At Least Michele Bachmann Didn't Use Tom Petty's 'I Won't Back Down'

Rep. Michele Bachmann announces her presidential run, Waterloo, Iowa, June 27, 2011. Charlie Neibergall/AP hide caption
Rep. Michele Bachmann announces her presidential run, Waterloo, Iowa, June 27, 2011.
Charlie Neibergall/APMichele Bachmann's official announcement Monday of her bid for the 2012 Republican presidential nomination ended with the 1970s song "American Girl" by Tom Petty and the Heartbreakers.
That musical choice by her campaign is worth noting, if for no other reason, because of what happened during the 2000 presidential race when another Republican presidential candidate used a popular Petty song.
Petty told the campaign of then-candidate George W. Bush campaign to stop using his rock hit of defiance and courage: "I Won't Back Down" which politicians and sports teams have been wearing out for years. (A blog post on Denver Westword lists a few examples where politicians have gotten crosswise of the owners of hit songs.)
The rocker's music publisher Wixen Music Publishing Inc., wrote the Bush campaign saying demanding that it cease playing the famous song. "...The impression that you and your campaign have been endorsed by Tom Petty, which is not true," the letter said, according to a Rolling Stone report.
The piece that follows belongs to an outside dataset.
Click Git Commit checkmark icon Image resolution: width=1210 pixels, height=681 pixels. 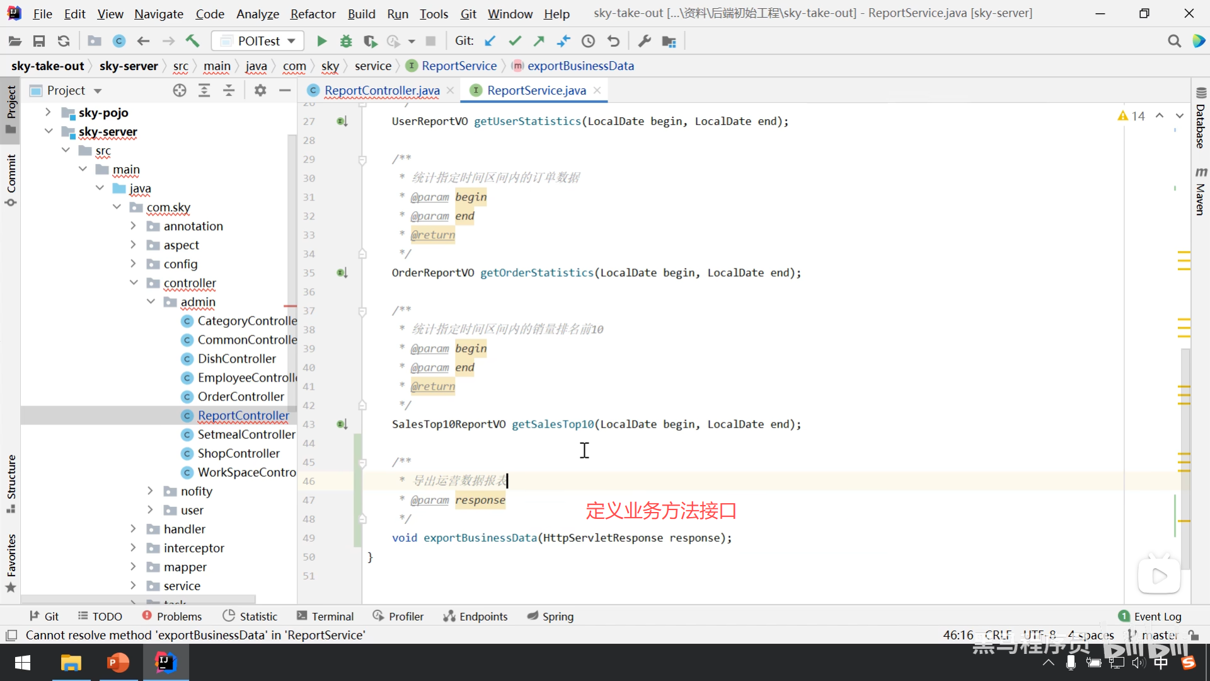(515, 42)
Petty later showed up at the vice president's official residence the night Al Gore conceded for the political version of an Irish wake that featured other iconic superstars --Jon BonJovi and Stevie Wonder.
Already, at least one Democratic activist, Matt Ortega, is doing his part to prod Petty to give Bachmann the Bush treatment. He tweets:
Hey @TomPetty, just wanted to let you know that Michele Bachmann is using "American Girl" at her campaign rallies...
Meanwhile, Liz Mair, a did communications at the RNC and is a vice president at Hynes Communications tweeted:
@MattOrtega Isn't that what the kidnapped politician's daughter was singing in "Silence of the Lambs?"
And, sure enough, it is.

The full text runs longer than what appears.